Par ailleurs, plus le besoin est profond plus il est partagé par tout être humain et plus il aura de fortes chances à satisfaire une large population sinon toute l’humanité. Le potentiel de valeur créée sera énorme. Prenons le cas du besoin de « communiquer ». C’est un besoin qui existait, existe et le sera tant que l’être humain reste sur terre. Déceler ce besoin profond revient à considérer l’utilisateur — l’être humain — comme un système et analyser tous les signaux émanant de lui, c’est la base du Design Thinking.
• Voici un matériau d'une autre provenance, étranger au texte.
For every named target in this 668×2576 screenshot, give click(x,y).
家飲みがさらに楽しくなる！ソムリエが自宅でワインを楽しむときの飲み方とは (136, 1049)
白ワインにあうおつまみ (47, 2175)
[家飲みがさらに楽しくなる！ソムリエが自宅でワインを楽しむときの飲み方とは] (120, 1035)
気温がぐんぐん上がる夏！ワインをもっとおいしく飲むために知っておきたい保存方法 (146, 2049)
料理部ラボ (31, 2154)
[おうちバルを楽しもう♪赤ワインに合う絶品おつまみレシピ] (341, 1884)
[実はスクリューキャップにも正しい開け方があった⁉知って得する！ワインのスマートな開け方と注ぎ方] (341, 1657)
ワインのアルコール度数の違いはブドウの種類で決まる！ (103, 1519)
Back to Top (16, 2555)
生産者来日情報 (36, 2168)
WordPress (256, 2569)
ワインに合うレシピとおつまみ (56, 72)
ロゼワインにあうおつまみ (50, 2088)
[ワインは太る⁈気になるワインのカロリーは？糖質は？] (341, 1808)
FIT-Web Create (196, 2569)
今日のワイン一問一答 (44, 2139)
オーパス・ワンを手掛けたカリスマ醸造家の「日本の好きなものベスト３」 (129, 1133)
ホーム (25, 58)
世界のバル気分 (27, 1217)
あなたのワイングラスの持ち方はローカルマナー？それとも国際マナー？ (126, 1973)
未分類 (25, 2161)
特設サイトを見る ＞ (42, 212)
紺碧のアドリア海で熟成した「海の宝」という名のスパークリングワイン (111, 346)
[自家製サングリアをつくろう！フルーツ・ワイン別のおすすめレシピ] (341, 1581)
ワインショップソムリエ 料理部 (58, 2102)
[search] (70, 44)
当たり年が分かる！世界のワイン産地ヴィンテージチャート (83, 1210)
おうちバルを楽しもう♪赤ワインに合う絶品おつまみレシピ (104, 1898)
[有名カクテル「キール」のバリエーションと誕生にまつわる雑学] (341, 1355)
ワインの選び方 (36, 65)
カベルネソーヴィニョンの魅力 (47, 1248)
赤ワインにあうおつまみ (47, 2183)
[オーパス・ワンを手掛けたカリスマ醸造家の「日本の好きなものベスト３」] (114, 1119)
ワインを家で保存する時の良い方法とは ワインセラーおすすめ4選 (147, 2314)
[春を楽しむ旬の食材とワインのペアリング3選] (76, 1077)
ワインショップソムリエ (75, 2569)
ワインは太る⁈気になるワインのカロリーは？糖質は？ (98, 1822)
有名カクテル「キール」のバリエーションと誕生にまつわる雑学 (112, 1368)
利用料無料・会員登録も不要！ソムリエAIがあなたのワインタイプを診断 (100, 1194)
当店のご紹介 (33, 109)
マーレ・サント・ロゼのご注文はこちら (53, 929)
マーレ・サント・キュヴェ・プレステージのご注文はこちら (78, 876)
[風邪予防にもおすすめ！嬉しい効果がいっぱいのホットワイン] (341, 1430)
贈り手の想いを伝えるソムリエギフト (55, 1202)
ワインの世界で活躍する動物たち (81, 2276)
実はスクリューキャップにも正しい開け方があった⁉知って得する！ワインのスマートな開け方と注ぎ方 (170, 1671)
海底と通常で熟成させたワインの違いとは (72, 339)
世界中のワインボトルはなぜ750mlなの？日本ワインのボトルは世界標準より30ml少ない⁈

Les outils, méthodes et bonnes pratiques pour réaliser une telle analyse sont actuellement disponibles. Les maîtriser aide à structurer et maîtriser « l’espace problème ». Reste à lui trouver une nouvelle et inédite solution en exploitant les facultés de la pensée de l’être humain.
Trouver une nouvelle solution à un problème récurrent
L’être humain dispose de deux capacités de pensée : la pensée convergente et celle divergente. Chacune a son utilité et son moment d’efficacité. Celle divergente permet de générer de nouvelles idées, d’adopter de nouvelles perspectives indépendamment du potentiel de chacune d’elles. C’est dans ce sens que la pensée convergente revient pour sélectionner, synthétiser et affiner les idées. Seulement, dans la pratique, des habitudes de faire chevaucher les deux types de pensées font saper de bonnes et nouvelles idées en les tuant au berceau. Séparer les deux types de pensées en les utilisant de bon escient est l’un des principes du Design Thinking.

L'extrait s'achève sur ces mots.